* **Task details**: Scan the records below for the line with "Given: Open the manual book icon in header" and the line with "Task: Open the 주 type dropdown arrow". Repeat those two lines and every line between them exactly, and nothing else.

Stored data entries:

========

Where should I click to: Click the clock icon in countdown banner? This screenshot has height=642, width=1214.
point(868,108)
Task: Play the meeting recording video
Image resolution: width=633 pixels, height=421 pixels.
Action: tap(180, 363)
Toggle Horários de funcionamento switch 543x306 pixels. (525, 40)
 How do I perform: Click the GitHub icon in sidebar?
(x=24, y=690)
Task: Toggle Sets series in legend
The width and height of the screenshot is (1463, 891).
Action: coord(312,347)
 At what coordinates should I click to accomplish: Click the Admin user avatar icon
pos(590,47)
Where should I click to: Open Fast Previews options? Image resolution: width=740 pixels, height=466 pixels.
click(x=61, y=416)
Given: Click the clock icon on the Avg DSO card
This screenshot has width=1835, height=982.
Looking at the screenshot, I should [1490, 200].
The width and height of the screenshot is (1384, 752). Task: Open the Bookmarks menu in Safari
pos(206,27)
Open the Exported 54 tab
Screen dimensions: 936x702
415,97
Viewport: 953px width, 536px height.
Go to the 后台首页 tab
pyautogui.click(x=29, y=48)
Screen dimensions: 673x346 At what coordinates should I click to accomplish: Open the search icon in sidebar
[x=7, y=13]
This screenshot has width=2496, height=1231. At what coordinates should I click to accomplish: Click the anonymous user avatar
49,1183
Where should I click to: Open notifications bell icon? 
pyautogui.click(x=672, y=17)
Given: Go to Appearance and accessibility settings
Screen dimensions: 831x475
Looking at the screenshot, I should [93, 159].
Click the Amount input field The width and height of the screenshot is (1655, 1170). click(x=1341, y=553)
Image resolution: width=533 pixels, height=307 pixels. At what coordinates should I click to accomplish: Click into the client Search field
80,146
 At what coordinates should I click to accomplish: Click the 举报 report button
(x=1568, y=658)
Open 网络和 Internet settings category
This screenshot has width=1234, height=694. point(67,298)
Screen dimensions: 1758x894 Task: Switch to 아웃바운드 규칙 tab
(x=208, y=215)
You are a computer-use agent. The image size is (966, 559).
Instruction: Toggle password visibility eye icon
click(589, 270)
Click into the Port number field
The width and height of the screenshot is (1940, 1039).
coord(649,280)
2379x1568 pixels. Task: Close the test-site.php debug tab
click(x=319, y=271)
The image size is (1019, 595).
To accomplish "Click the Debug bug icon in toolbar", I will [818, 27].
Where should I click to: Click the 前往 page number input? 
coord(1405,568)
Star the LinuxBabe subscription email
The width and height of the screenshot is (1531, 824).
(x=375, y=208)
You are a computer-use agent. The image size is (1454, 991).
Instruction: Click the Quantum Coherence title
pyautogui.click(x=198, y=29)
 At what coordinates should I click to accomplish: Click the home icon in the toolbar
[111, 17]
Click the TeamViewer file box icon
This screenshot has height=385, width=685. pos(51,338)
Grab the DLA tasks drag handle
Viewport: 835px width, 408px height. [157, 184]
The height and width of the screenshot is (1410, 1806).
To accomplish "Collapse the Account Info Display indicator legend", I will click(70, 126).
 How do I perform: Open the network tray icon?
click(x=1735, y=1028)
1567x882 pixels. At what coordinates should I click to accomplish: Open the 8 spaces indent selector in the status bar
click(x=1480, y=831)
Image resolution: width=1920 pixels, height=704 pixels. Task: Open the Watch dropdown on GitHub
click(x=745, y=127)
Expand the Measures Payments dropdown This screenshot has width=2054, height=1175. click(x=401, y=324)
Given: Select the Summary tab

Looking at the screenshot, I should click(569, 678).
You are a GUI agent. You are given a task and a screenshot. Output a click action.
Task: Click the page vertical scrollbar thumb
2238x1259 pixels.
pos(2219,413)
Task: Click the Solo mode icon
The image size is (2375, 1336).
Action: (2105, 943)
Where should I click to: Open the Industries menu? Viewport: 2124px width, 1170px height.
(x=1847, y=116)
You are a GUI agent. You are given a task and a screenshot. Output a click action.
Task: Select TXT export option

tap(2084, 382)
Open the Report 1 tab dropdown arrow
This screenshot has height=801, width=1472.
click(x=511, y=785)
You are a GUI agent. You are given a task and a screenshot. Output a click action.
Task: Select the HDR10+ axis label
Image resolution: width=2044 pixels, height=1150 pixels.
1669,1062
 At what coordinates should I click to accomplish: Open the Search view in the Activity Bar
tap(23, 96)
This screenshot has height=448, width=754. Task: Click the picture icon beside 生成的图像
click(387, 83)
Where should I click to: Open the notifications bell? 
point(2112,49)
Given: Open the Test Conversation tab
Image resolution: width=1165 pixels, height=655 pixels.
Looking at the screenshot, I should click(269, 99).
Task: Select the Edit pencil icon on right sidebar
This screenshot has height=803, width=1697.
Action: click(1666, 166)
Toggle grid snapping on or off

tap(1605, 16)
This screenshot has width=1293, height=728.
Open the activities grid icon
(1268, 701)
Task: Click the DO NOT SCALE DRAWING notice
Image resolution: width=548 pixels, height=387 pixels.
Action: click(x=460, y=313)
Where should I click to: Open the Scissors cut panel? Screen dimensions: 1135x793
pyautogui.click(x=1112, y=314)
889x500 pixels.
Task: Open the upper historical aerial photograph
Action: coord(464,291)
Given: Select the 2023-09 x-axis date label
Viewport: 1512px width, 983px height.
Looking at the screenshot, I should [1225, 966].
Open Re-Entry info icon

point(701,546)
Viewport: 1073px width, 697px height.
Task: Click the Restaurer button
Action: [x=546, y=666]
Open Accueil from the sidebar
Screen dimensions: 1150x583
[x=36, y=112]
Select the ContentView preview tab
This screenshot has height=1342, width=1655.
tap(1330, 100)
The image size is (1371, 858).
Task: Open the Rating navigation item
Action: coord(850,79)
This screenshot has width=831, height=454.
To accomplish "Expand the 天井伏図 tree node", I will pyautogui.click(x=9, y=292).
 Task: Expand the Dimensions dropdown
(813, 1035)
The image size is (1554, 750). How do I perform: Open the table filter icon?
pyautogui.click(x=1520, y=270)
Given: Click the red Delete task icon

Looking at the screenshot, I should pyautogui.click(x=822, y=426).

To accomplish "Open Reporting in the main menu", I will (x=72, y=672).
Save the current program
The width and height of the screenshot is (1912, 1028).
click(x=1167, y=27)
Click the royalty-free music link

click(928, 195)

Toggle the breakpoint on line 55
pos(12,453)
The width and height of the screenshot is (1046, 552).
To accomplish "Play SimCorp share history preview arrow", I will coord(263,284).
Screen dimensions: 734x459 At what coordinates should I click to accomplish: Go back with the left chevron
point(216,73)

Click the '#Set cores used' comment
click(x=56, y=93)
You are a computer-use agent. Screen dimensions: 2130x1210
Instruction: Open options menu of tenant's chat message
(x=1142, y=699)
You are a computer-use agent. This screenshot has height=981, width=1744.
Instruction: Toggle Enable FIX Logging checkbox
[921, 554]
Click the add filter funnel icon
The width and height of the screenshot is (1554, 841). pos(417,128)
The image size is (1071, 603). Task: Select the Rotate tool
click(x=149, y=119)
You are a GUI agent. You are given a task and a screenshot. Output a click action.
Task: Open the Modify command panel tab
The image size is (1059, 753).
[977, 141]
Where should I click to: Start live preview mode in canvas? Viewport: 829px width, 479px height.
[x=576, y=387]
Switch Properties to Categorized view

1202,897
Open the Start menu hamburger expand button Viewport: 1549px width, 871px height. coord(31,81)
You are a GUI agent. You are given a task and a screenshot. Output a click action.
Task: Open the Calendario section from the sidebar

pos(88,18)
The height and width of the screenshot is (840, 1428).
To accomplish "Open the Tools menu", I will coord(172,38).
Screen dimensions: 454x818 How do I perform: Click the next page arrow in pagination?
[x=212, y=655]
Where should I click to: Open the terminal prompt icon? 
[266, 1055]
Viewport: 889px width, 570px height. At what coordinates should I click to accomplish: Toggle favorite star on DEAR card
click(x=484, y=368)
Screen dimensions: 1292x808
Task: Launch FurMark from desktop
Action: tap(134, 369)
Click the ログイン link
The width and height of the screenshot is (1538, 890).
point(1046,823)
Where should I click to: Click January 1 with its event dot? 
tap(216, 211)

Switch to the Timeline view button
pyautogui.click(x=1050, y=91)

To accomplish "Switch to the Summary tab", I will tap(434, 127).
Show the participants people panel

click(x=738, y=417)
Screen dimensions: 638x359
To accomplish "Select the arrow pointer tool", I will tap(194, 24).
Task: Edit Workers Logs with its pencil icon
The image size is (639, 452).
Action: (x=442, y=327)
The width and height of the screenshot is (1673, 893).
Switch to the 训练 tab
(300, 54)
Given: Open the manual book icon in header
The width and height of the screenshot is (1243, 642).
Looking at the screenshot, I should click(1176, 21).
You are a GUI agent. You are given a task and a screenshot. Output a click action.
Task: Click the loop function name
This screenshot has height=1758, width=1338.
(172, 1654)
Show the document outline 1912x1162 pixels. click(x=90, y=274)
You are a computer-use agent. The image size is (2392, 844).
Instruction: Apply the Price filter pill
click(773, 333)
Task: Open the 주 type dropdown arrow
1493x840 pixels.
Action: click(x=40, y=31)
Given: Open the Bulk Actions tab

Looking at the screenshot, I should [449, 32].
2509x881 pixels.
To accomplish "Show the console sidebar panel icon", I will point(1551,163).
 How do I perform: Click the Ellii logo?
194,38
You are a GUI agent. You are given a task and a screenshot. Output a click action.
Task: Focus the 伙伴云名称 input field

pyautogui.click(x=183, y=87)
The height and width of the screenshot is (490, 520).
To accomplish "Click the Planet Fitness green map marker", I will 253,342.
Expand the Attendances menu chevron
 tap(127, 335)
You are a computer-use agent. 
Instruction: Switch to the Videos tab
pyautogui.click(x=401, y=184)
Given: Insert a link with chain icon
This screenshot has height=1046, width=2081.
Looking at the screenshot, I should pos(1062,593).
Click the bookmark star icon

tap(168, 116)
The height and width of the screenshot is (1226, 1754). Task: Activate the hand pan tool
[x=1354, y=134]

========

* **Answer section**:
Given: Open the manual book icon in header
The width and height of the screenshot is (1243, 642).
Looking at the screenshot, I should click(1176, 21).
You are a GUI agent. You are given a task and a screenshot. Output a click action.
Task: Click the loop function name
This screenshot has height=1758, width=1338.
(172, 1654)
Show the document outline 1912x1162 pixels. click(x=90, y=274)
You are a computer-use agent. The image size is (2392, 844).
Instruction: Apply the Price filter pill
click(773, 333)
Task: Open the 주 type dropdown arrow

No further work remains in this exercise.